Reproduce the records from the beginning through the line containing "Action: [1021, 37]", inclusive, replacing "dropdown" with "menu" and changing nothing else. Omit the pictures from your answer.
-.-.-
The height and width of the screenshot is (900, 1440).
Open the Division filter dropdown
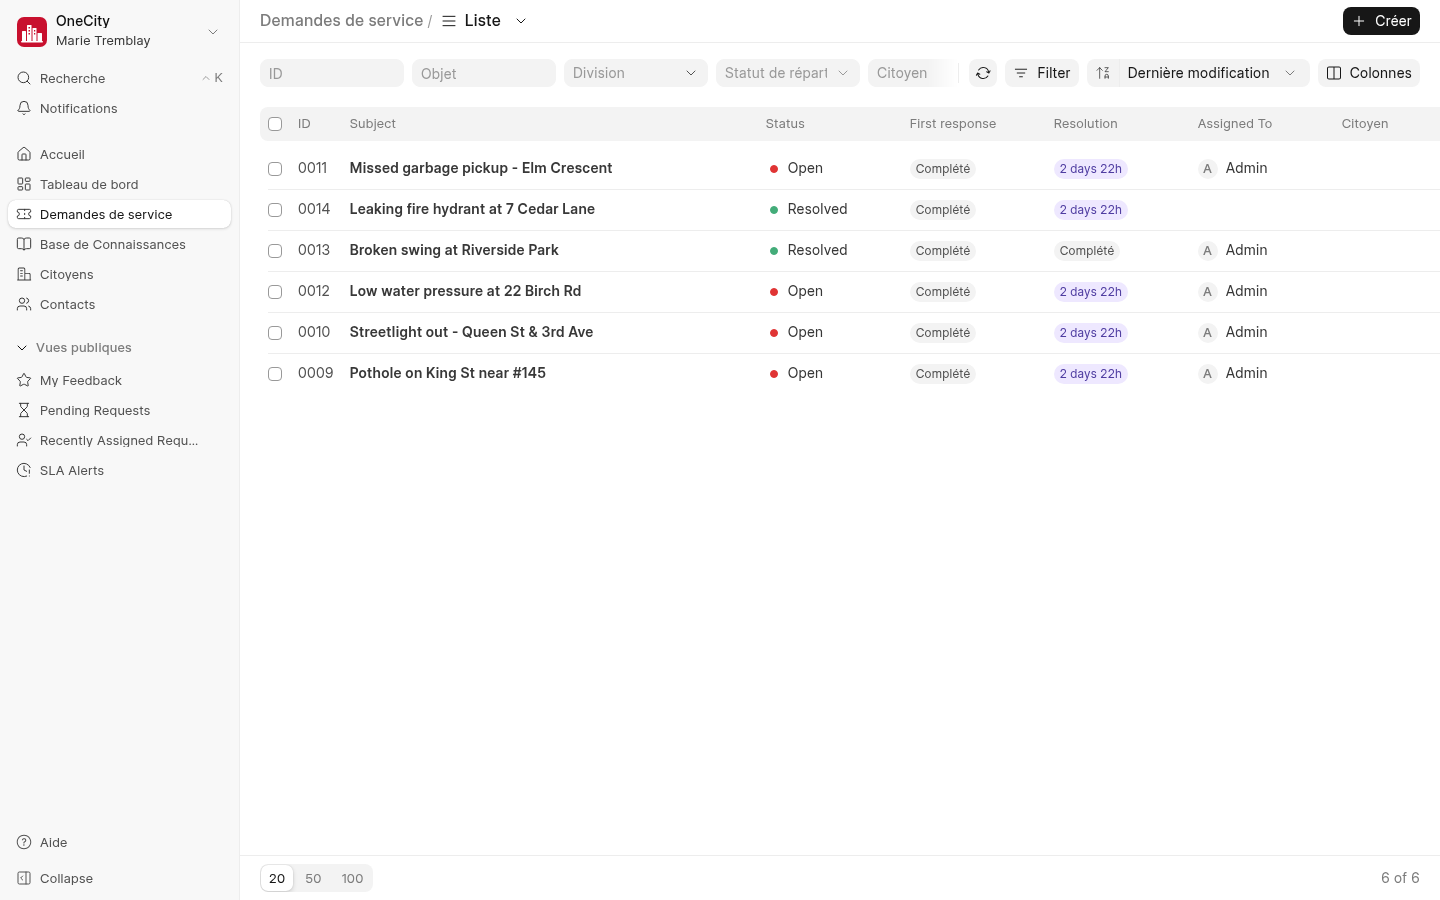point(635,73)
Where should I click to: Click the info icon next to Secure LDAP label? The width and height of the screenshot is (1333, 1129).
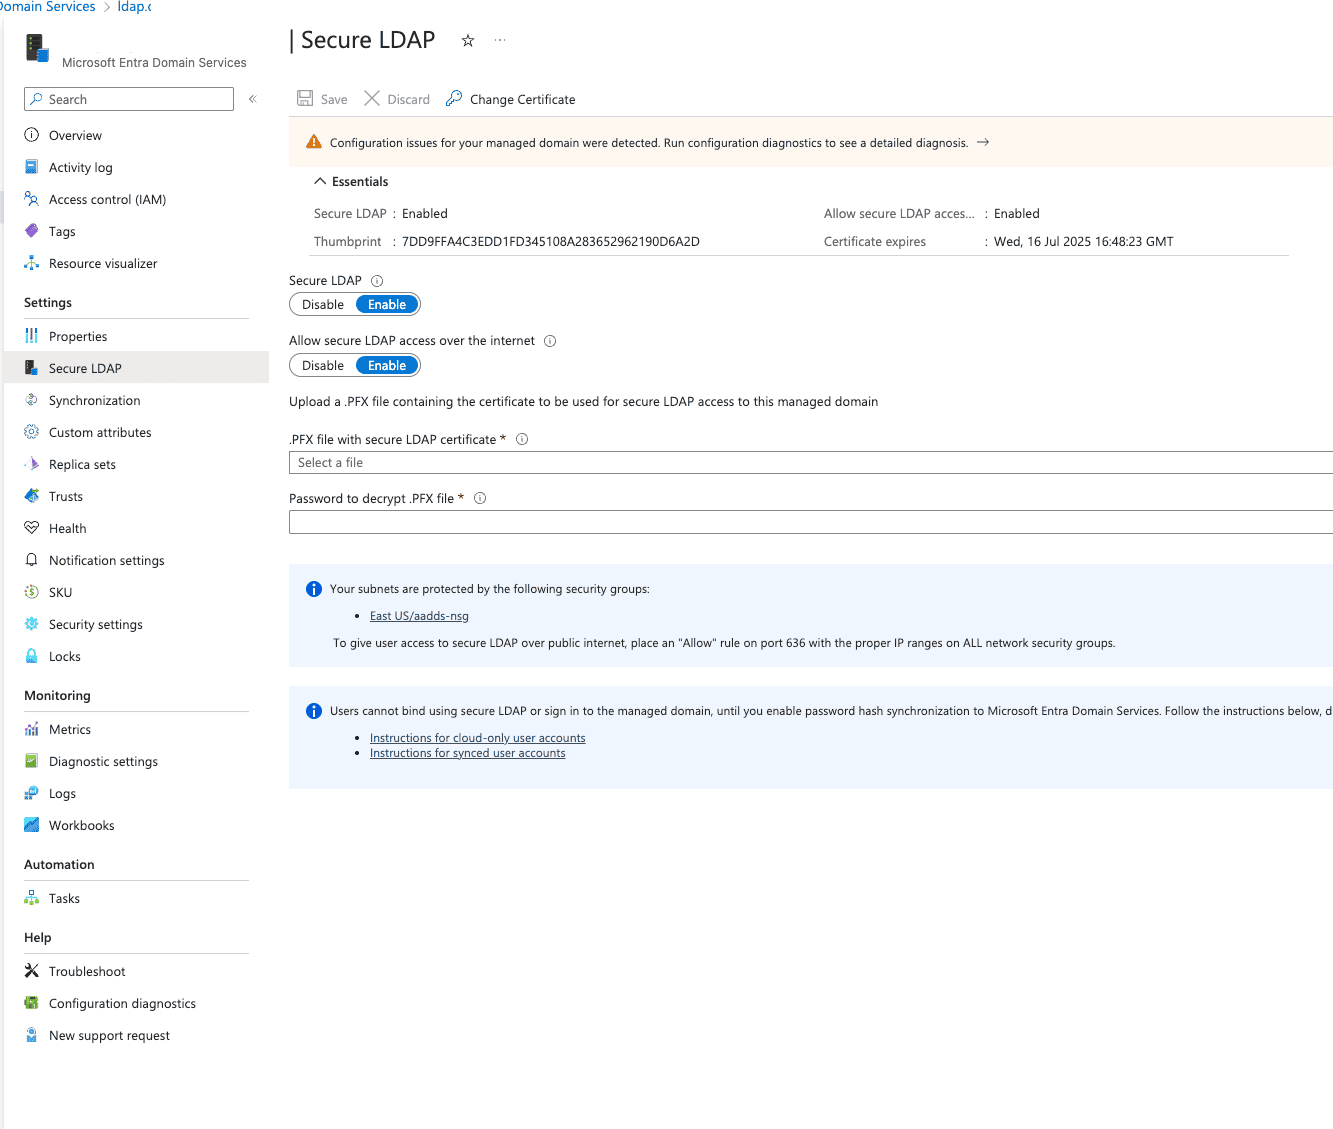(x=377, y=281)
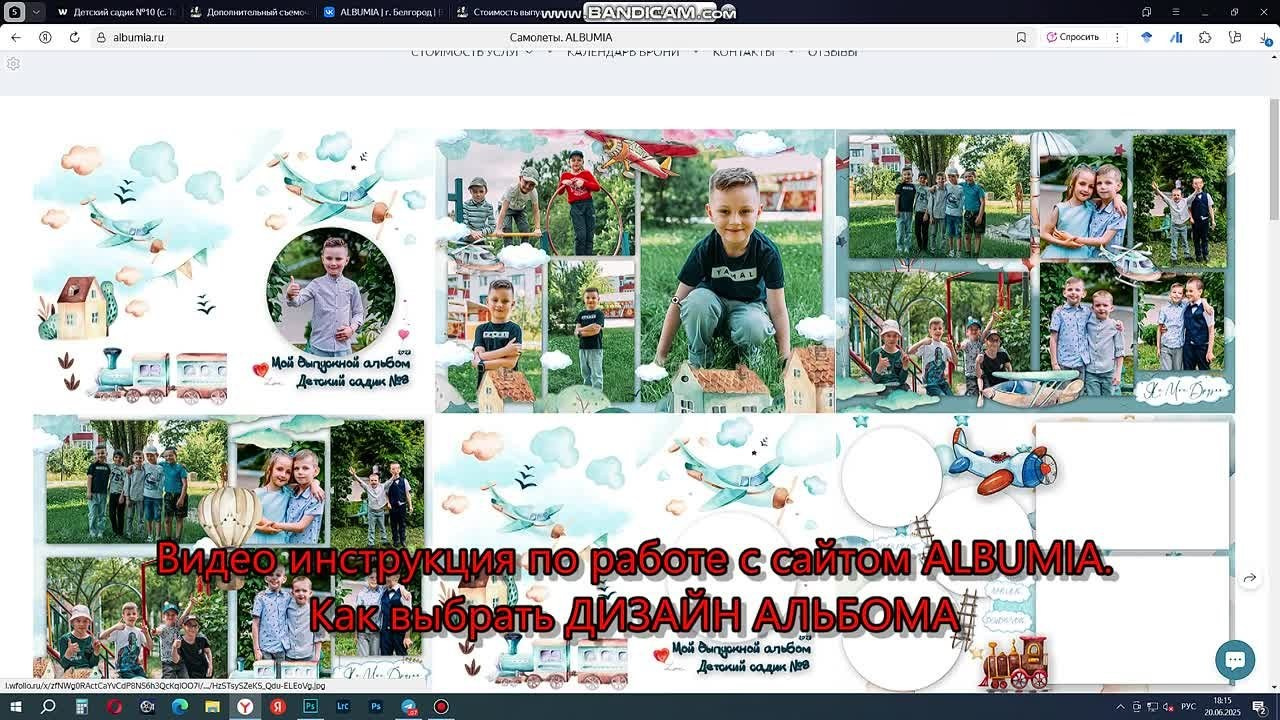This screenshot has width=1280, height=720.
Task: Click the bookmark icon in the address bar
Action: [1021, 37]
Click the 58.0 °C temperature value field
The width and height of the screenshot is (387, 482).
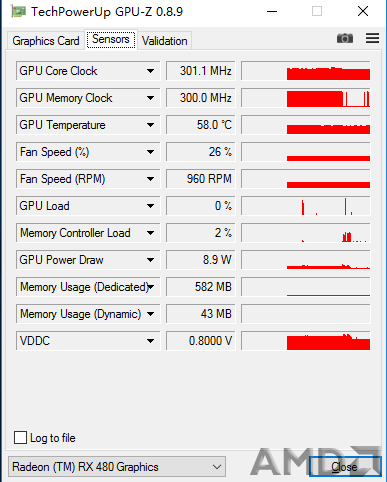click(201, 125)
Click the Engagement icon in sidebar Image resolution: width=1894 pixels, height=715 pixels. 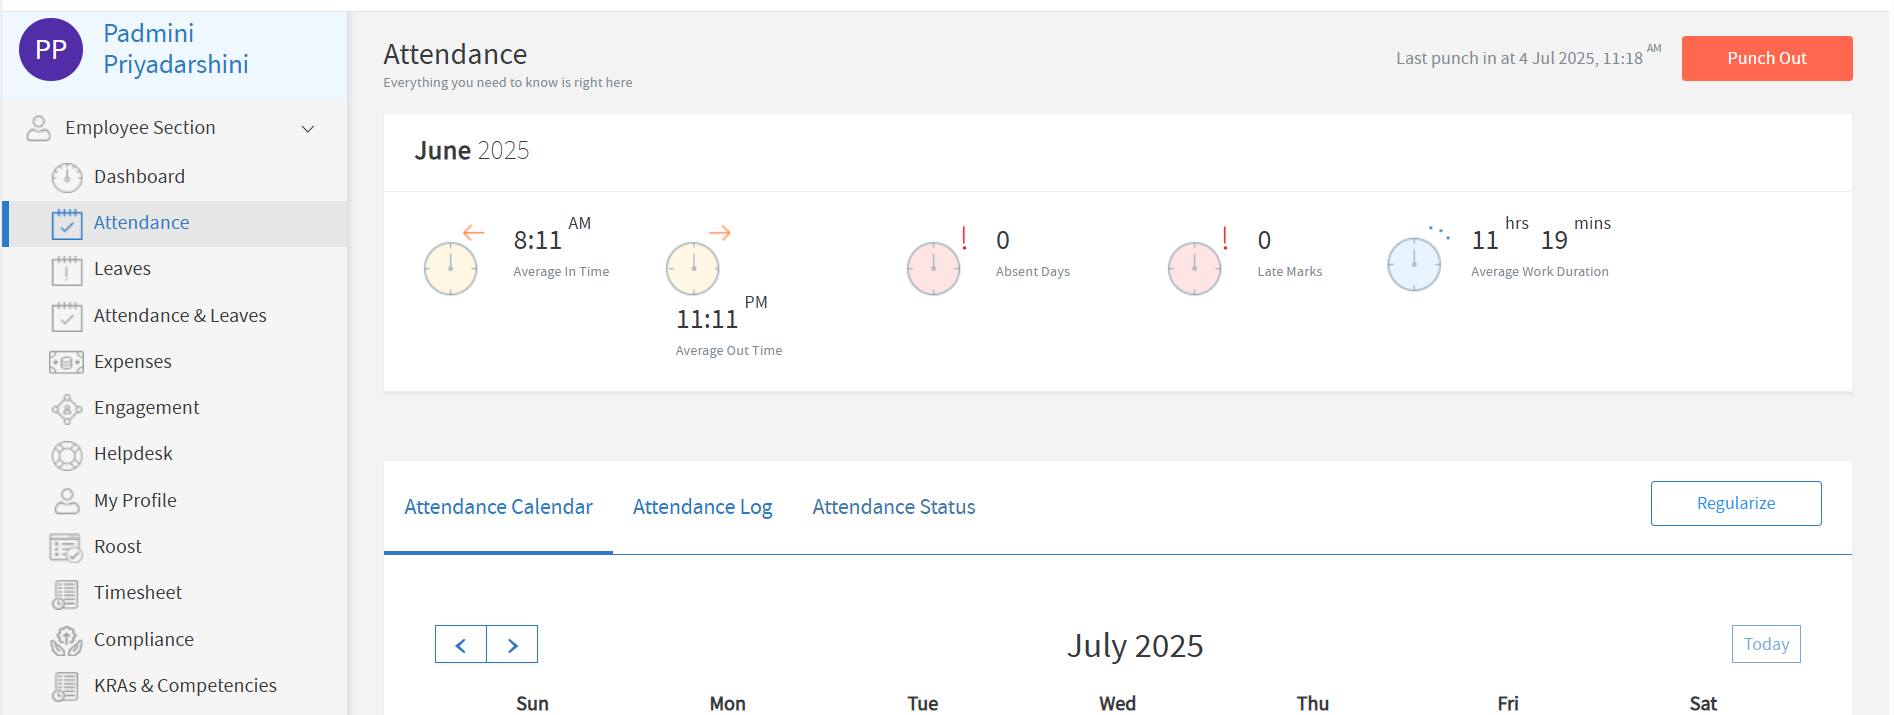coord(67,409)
-.-.-
**Answer to the exercise**
The height and width of the screenshot is (900, 1440).
Open the Division filter menu
point(635,73)
Where should I click to: Click the info icon next to Secure LDAP label? The width and height of the screenshot is (1333, 1129).
(x=377, y=281)
This screenshot has width=1280, height=720.
Task: Click the bookmark icon in the address bar
Action: [1021, 37]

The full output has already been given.